GOAL OF THE EXERCISE —
Lay out as a numbered list the part of the lines below that opens with the line containing "Task: Open the Clear" and closes with the line containing "Action: [457, 89]", leaving out blank lines and including nothing else.
---------- SUPPLIED INFORMATION
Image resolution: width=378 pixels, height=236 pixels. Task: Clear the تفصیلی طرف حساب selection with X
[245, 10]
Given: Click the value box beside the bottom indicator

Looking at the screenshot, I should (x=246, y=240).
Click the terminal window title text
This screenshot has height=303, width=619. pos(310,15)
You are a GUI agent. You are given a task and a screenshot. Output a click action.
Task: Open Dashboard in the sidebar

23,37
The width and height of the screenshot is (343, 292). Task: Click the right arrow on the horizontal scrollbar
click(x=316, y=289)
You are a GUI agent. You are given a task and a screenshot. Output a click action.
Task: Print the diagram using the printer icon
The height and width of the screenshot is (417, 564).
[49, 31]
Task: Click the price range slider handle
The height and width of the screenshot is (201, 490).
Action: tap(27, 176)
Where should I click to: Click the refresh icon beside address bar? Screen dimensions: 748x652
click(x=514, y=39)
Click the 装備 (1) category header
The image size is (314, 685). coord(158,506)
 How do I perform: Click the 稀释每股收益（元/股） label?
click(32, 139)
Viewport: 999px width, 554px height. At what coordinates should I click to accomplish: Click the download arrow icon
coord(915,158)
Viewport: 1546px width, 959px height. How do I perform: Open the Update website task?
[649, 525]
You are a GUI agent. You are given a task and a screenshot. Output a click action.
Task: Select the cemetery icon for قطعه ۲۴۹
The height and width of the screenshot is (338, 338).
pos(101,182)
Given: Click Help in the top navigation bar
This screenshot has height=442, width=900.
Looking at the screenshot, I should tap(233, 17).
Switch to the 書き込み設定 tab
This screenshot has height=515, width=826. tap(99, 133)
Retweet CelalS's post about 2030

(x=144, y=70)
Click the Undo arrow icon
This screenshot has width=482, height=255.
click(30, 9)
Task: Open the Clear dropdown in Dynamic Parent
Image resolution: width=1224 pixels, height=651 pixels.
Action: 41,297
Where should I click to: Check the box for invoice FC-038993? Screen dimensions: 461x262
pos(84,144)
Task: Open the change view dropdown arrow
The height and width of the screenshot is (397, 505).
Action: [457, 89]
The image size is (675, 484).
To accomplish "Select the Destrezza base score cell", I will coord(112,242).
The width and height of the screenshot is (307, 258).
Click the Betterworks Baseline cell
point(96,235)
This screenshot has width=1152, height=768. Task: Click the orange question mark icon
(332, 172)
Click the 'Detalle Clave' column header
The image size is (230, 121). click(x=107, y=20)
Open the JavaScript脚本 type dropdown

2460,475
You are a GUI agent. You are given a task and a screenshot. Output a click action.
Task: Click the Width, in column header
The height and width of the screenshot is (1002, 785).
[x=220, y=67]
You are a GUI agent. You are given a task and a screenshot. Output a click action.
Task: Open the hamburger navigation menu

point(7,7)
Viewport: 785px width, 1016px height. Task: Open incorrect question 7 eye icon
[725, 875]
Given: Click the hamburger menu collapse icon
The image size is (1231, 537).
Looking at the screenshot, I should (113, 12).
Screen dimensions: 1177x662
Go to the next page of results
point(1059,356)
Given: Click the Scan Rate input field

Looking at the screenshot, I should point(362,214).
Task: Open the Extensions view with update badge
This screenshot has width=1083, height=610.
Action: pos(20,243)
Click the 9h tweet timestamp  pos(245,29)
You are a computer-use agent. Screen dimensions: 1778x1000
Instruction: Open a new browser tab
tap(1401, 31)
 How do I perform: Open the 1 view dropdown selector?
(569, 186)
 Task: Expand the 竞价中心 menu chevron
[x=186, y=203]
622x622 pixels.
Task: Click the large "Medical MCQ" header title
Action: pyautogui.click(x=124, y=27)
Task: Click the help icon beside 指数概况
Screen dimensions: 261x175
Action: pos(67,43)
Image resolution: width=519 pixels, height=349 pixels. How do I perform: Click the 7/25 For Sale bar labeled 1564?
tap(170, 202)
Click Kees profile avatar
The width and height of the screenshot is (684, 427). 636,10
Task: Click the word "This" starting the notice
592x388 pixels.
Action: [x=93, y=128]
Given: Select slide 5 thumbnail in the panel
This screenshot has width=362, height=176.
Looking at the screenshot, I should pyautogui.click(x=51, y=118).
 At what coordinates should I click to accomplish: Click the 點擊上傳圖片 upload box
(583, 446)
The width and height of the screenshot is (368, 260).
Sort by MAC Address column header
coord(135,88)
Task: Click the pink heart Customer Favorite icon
--------------------
WRITTEN RESPONSE —
1. Task: Open the Clear dropdown in Dynamic Parent
2. Image resolution: width=1224 pixels, height=651 pixels.
3. Action: 41,297
4. Where should I click to: Check the box for invoice FC-038993? Screen dimensions: 461x262
5. pos(84,144)
6. Task: Open the change view dropdown arrow
7. The height and width of the screenshot is (397, 505).
8. Action: [457, 89]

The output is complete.